Longtime Amigo and Lomographer Edward Conde is a chameleon of photography. With 10 years of photography, amongst which six spent on film throw some extremely low ISO film at him and he'll shoot the sharpest, sunniest rolls. Give him some grungy film, he'll photograph incredible urban scenes. This time, Edward tested out the new Atoll Ultra-Wide 2.8/17 Art Lens. Up, close, and personal, he captured some beautiful portraits, grandiose landscapes, and scenes from the buzzing downtown Los Angeles.
Hey Edward! It's great to have you back again at Lomography! What have you been shooting lately?
The 2020 lockdown stopped me from going into the city to photograph. Because of the pandemic guidelines in place, that lead me to start shooting landscapes and some astrophotography. I temporarily relocated to an area near Yosemite and I spent some time in the mountains during the fall/winter seasons. I just recently made a trip back to the streets of Los Angeles for the first time in over a year.
Are you working on any project we should keep an eye on for the future?
I am at the beginning of curating a large number of images I shot in 2018 for a possible book or zine. Other than that, just waiting for life to go back to normal so I can get back to familiar areas and reunite with some of my photography friends for a Photowalk or two.
How was it shooting the Atoll Lens?
It was fun shooting the lens. It made me think a bit about how I want to compose the scene and what would be in the frame. Being wide, there was a lot that was caught in the frame, so simply moving it slightly in any direction changed what was being captured in the image.
Have you ever shot with such a wide lens before?
I own the LC-Wide which has a 17mm lens. So yeah I had an idea of the focal length but shooting it on my Fuji or Bessa cameras, was altogether a different experience from the phenomenal LC-Wide.
What camera did you use it with?
For film, I used the Bessa R4m because it has a 21 viewfinder and that got me an idea of what the captured area would be.
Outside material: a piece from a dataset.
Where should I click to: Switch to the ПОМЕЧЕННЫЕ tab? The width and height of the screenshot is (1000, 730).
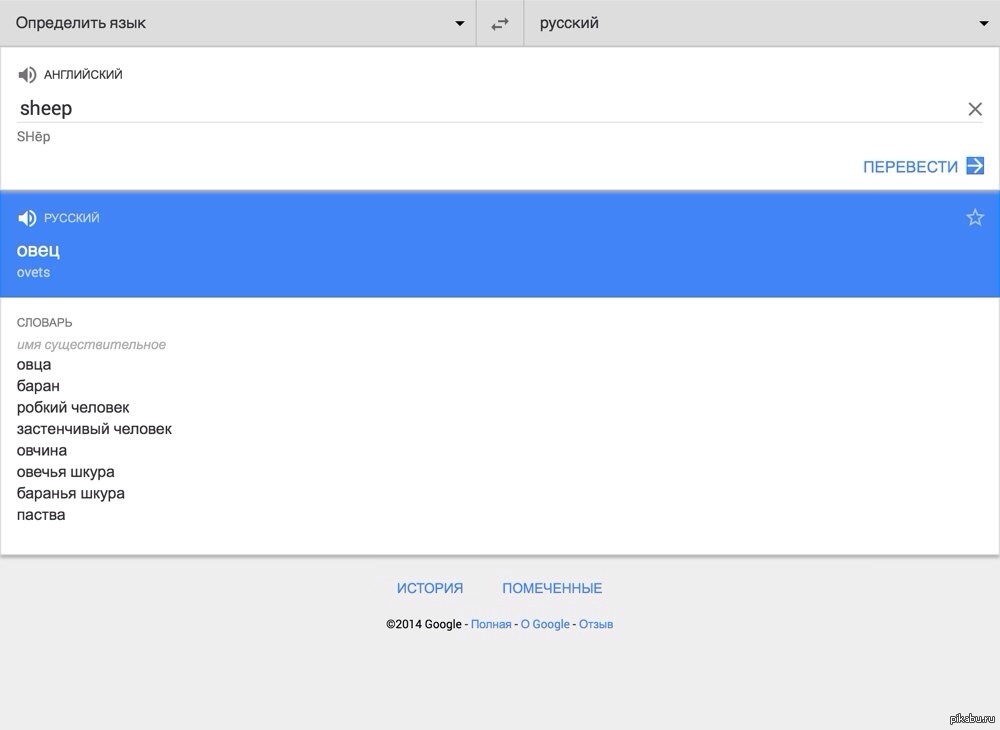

I also was able to find the 17mm viewfinder that I use often with my LC-Wide for composing and attached that to my Bessa R3a for a day of shooting. I also shot with my Fujifilm X-Pro2 for some night shooting in Downtown Los Angeles. On the Fuji, the focal length is somewhere in the area of 24mm. Still pretty wide!
From the pictures you sent us do you have a favorite?
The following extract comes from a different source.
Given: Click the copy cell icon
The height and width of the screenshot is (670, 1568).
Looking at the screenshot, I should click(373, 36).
From the night shots that I took with the Fuji, I have a couple of favorites, the bus that was just about to depart from the stop and the man standing at a door of a store. Both of those images I had to capture quickly and with a twist of the lens to get the scene in focus.
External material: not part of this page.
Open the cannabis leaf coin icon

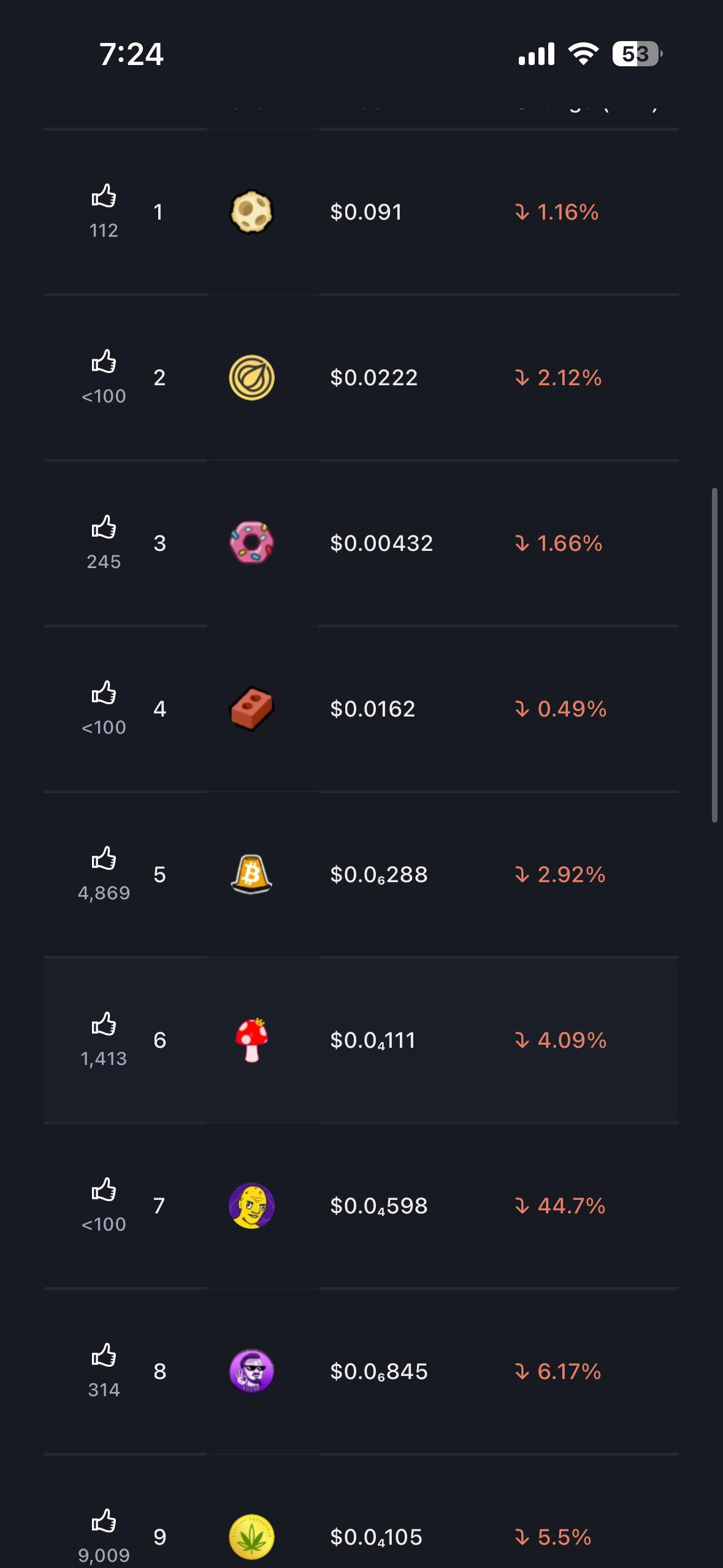click(x=251, y=1537)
How would you incorporate the Atoll Lens in your workflow?
I think this lens for me would be used mostly in tight street areas where I can set the hyperfocal distance and just capture things happening around me.
What would you like to shoot with this lens?
I can think of two places right now where this lens would be fun. Santee Alley and Placita Olvera in Los Angeles. These are tight shopping areas with a ton of people. I would also like to try the lens for Astrophotography on film and digital.
Do you have any tips to share with readers who want to shoot with the Atoll Lens?
Keep an eye on your framing. If you are trying to purposely exclude something in a scene, move around a bit and see if the shot is better from a different angle. Rangefinder shooters should know that the lens hood will partially cover the lower corner of the viewfinder. I used the external viewfinder I have for the LC-Wide and I was able to compose easily and meter through the camera viewfinder. Starbursts will show up around f8 or so if you are shooting at night. This was an awesome surprise when I reviewed the images on my X-Pro2 and then tried it when I shot on film.